[A block of data]:
(begin)

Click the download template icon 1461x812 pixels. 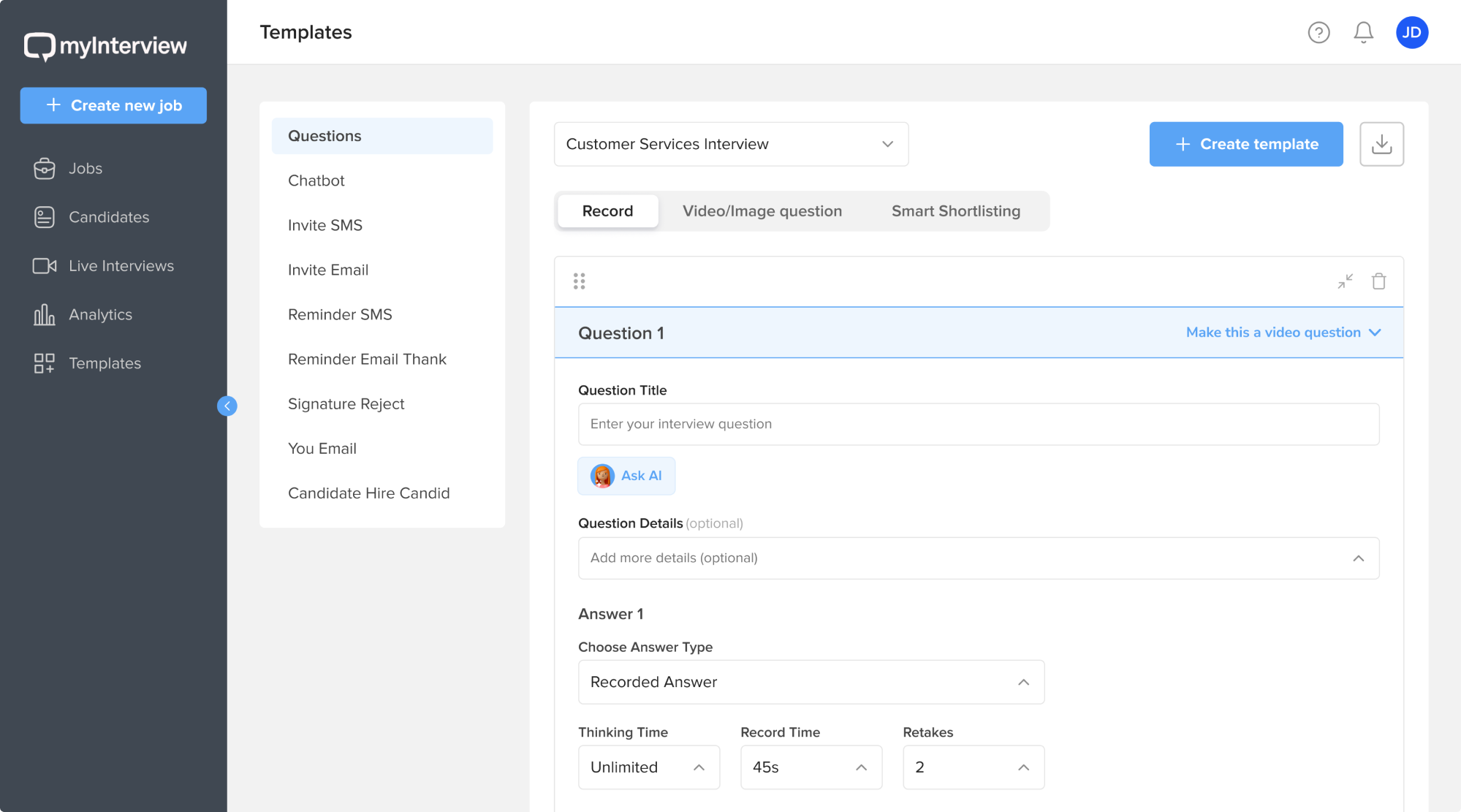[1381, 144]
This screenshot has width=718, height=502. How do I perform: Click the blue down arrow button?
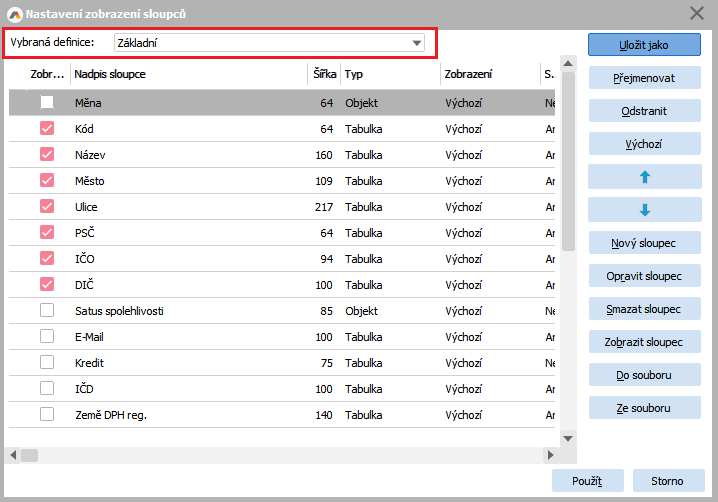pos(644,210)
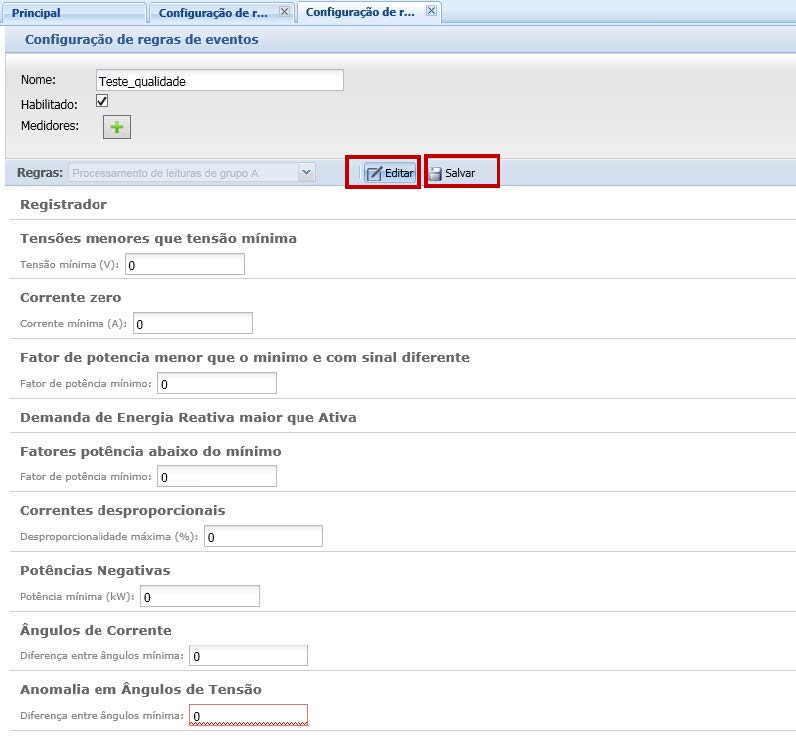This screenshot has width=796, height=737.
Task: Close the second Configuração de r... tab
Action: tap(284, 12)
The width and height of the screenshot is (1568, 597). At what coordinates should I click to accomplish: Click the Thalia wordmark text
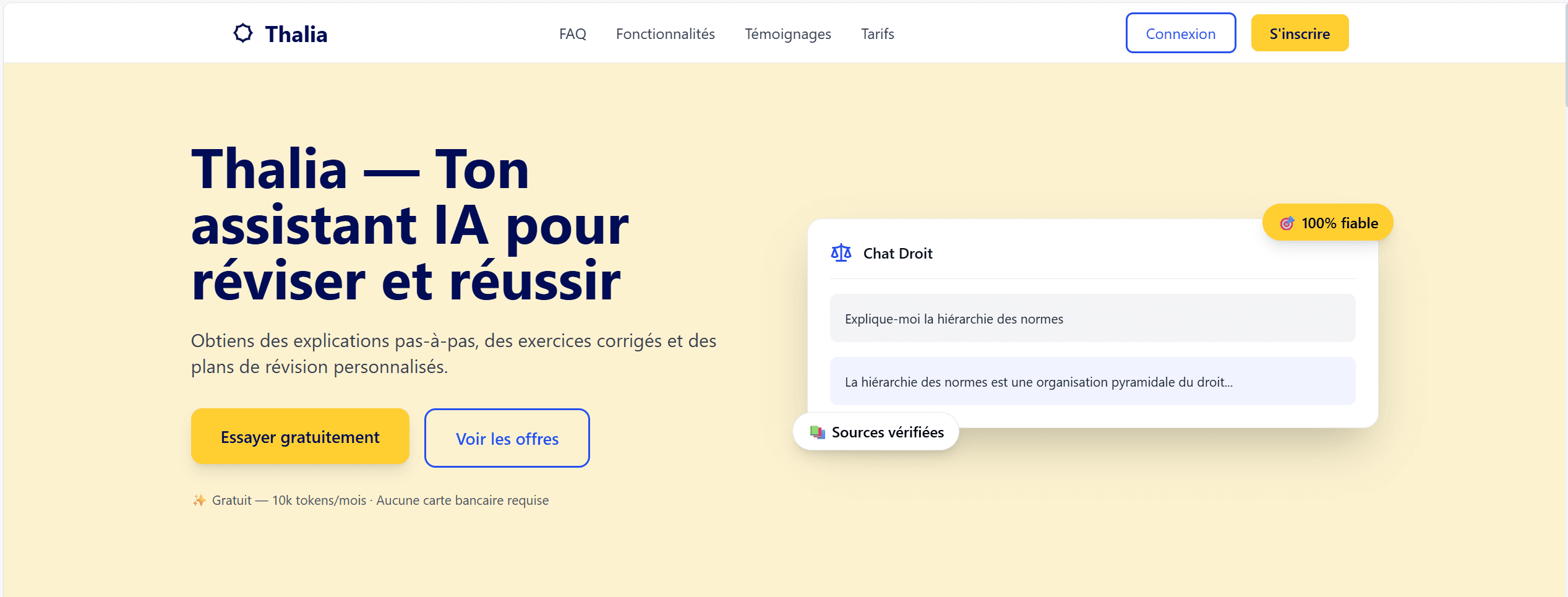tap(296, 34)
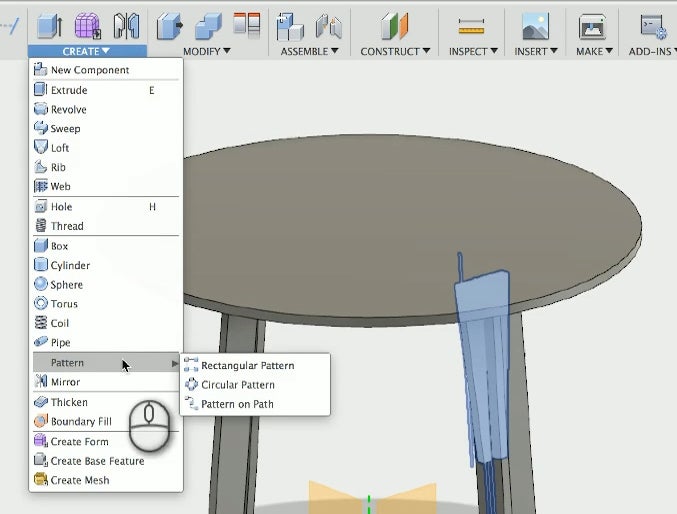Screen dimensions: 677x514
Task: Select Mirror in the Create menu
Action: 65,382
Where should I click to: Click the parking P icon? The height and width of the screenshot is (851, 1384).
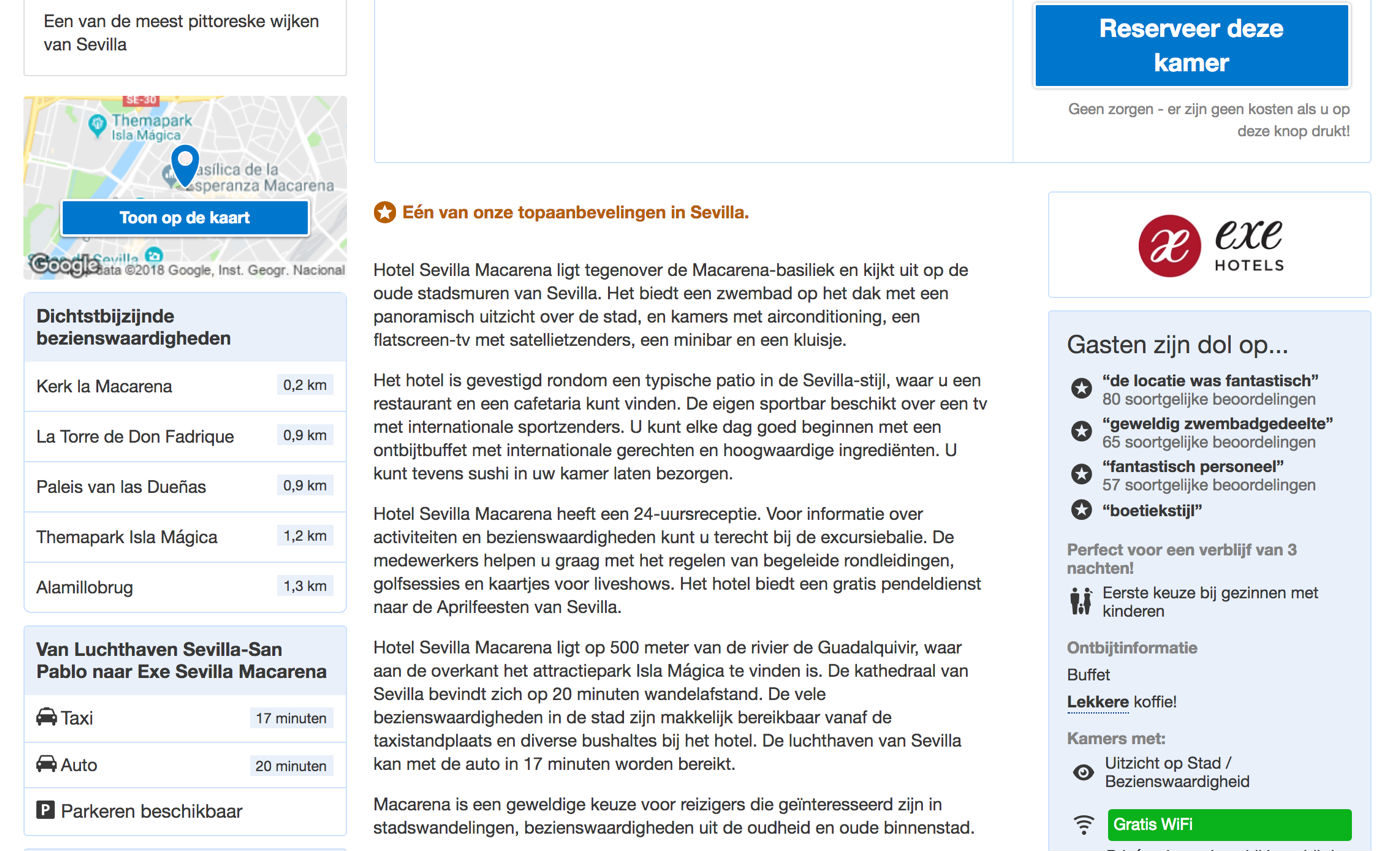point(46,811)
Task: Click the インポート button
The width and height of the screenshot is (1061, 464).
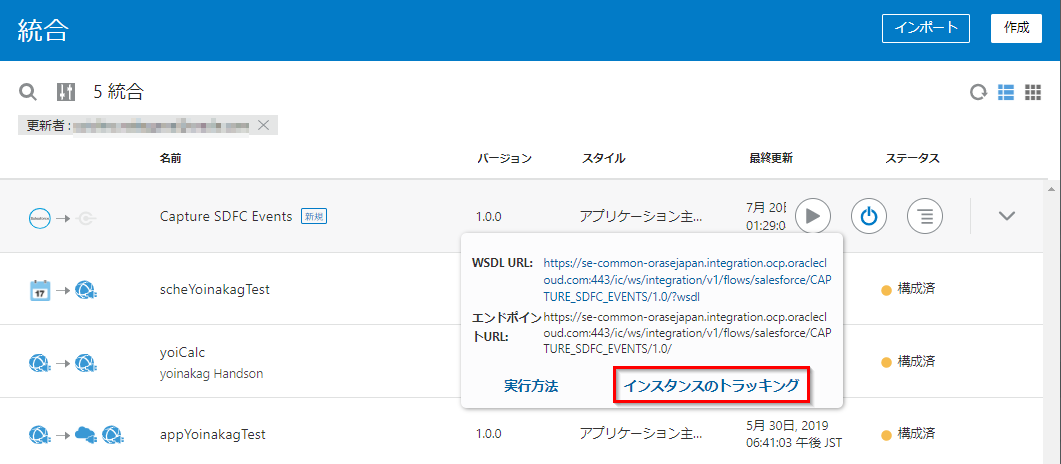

(end)

[Exercise aim]:
Update the lines from the one containing "The width and height of the screenshot is (1568, 597)." through the end of the material, replacing "screenshot" with "image" and changing nothing else. Leave the pictures out of your answer.

[Correct answer]:
The width and height of the image is (1568, 597). At what coordinates should I click to accomplish: Click the Thalia wordmark text
tap(296, 34)
Screen dimensions: 677x514
Task: Select Mirror in the Create menu
Action: 65,382
Where should I click to: Click the parking P icon? The height and width of the image is (851, 1384).
point(46,811)
Task: Click the インポート button
The width and height of the image is (1061, 464).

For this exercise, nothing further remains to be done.